Many Americans are preparing for an economic downturn even as experts disagree on whether the U.S. is about to enter one.
According to a survey by Allianz Life Insurance Company of North America, 66 percent of Americans are concerned that a significant recession is just around the corner, up from 48 percent who thought the same a year ago.
People’s anxiety over high inflation, which has caused prices for goods and services to rise, is a significant contributing factor.
According to the survey, 82% of respondents are concerned that inflation will reduce their ability to buy goods and services during the next six months. Additionally, a similar percentage of respondents stated that they anticipate inflation will worsen during the upcoming 12 months.
However, 71 percent of respondents claimed that their incomes are not keeping up with rising costs.
(The online study, which Allianz Life did in June, surveyed slightly over 1000 people.)
The U.S. Department of Commerce’s data from last week only served to fuel concerns about a downturn as the gross domestic product fell for a second consecutive quarter, a classic marker of a recession.
The White House, led by President Joe Biden, swiftly refuted claims that a recession had already begun, pointing to, among other things, the record-low unemployment rate.
According to government figures released last week, rising inflation caused consumer expenditure to surge by 1.1 percent in June.
However, as recession fears grow, this may already be forcing Americans to alter their money management practises.
What would lead to a recession being consumer-led?
According to Jonathan Pingle, chief U.S. economist at UBS, consumer spending has been essentially steady over the past seven months notwithstanding the most recent figures.
Households were in good health at the beginning of the year, with surplus savings and strong job market improvements.
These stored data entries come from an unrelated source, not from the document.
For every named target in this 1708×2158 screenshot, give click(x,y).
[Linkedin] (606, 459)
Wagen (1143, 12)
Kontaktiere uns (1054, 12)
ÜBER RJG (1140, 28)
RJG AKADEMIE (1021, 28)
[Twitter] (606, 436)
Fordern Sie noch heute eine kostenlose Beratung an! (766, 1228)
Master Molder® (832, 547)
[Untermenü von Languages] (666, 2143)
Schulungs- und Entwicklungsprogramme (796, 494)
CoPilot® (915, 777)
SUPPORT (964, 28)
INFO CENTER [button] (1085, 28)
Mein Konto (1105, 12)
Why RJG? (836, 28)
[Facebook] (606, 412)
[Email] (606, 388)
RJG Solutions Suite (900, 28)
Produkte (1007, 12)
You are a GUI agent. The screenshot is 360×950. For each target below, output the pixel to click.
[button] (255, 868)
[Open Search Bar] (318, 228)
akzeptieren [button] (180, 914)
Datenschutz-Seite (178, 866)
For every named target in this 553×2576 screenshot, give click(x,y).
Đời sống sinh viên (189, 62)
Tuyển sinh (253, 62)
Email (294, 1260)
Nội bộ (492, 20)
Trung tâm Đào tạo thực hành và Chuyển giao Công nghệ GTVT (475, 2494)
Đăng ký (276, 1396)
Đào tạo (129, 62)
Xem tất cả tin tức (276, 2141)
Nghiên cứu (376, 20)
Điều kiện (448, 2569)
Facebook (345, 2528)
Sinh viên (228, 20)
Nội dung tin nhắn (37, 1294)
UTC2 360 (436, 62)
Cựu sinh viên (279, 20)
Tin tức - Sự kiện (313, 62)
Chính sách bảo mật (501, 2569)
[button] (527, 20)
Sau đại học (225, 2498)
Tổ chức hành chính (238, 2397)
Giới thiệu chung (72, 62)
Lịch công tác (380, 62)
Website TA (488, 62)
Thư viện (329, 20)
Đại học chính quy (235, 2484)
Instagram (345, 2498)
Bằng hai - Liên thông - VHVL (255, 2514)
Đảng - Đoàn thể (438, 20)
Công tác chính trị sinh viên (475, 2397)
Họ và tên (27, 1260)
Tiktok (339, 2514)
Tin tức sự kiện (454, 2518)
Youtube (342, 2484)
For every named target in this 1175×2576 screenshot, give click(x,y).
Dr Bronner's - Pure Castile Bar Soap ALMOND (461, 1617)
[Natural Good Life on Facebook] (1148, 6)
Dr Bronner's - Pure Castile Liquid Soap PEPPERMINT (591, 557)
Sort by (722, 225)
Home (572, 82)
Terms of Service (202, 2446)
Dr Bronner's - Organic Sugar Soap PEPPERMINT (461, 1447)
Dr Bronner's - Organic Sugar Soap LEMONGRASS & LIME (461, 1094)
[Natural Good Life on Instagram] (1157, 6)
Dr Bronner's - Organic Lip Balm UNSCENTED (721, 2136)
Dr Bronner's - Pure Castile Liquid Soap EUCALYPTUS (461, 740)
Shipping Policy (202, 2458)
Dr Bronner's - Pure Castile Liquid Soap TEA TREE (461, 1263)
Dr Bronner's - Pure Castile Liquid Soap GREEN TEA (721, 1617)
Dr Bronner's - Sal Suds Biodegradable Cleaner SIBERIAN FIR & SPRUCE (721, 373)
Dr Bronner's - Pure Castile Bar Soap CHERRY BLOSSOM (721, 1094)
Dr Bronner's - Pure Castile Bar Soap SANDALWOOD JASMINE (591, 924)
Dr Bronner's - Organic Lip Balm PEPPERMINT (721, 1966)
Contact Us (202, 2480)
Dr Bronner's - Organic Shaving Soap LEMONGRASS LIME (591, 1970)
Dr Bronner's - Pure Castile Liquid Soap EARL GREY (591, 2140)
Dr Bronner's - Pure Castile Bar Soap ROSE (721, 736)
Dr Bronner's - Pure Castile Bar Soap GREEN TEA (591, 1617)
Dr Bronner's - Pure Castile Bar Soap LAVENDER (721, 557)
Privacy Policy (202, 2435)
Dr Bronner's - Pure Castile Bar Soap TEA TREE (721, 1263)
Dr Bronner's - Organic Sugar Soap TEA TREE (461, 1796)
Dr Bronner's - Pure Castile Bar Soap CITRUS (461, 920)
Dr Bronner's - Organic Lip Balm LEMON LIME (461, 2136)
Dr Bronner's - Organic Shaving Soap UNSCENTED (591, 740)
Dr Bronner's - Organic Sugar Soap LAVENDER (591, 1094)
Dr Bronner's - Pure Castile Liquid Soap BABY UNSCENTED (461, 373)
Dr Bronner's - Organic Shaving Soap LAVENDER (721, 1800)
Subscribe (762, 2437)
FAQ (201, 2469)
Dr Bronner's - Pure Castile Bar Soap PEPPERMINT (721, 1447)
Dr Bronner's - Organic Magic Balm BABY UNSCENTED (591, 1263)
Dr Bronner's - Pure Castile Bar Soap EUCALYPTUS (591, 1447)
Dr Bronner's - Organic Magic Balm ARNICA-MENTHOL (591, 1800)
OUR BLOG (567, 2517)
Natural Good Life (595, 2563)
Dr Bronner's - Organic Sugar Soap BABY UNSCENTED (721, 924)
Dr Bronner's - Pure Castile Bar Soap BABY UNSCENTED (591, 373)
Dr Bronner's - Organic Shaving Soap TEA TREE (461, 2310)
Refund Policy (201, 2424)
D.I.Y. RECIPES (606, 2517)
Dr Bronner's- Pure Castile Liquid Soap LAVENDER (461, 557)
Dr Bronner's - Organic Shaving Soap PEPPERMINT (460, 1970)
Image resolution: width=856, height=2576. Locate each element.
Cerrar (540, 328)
But then came the addition of high gas prices and rising interest rates.
“Altogether, it’s just proven to be a much weaker trajectory for consumer spending than I think most people expected,” Pingle said. “Where we sit now is kind of in a tenuous spot for the economy.”
Whether or whether the nation is currently experiencing a recession is the hot topic of discussion among analysts.
In the next 12 months, a recession has a 40% chance of occurring according to UBS’ probability model. According to Pingle, the payback from a good fourth quarter in 2021 was some “really noisy” components in the first quarter’s GDP deceleration, leaving the cause of quarter-to-quarter declines still unclear.
A recent UBS research paper suggests that one way a U.S. downturn can manifest itself is as a consumer-led recession. The Federal Reserve may be causing another scenario by overtightening.
According to Pingle, a decrease in consumer spending could be a confidence shock. That may be brought on by households raising their precautionary savings as they put off making purchases out of concern for the future.
To be sure, the advice typically provided to those who want to lessen the impact of a financial slump on their finances is to increase savings and reduce consumption.
“Pay down your debt, boost your savings and keep making those retirement savings contributions throughout the ups and downs,” Greg McBride, senior vice president and top financial analyst at Bankrate.com, made the statement.
“Long-term, when you look back you’ll be really glad you invested in 2022,” he said.
Generational differences in recession worries
However, according to a recent survey by Allianz Life, 65% of investors say they are now keeping more money out of the market than they should because they are afraid of suffering losses.
Baby boomers’ top worry is that they won’t be able to afford the lifestyle they want in retirement due to rising costs, as stated by 73% of them. This was an increase from the 66 percent who mentioned it in the first quarter.
“Having this kind of a downturn coupled with this type of inflation for somebody who is newly retired can really drain your assets significantly faster than you had ever expected,” said Kelly LaVigne, Allianz Life’s vice president of consumer insights.
Seventy-five percent of respondents—an increase from 68 percent in the first quarter—cited that Gen Xers’ main concern is that their income is not keeping up with rising prices.
In the meantime, fewer millennials are prepared financially to deal with growing inflation. According to the poll, 56 percent of people currently have a plan like this, down from 61 percent in the first quarter.
Making a financial plan can assist all people reduce the impact of economic uncertainty, according to LaVigne.
“Regardless of whether you think you have enough money or not, there’s a right financial advisor out there for you,” LaVigne said. “And it’s never too early and it’s certainly never too late.
“Not having a plan is the worst thing you can do,” he added.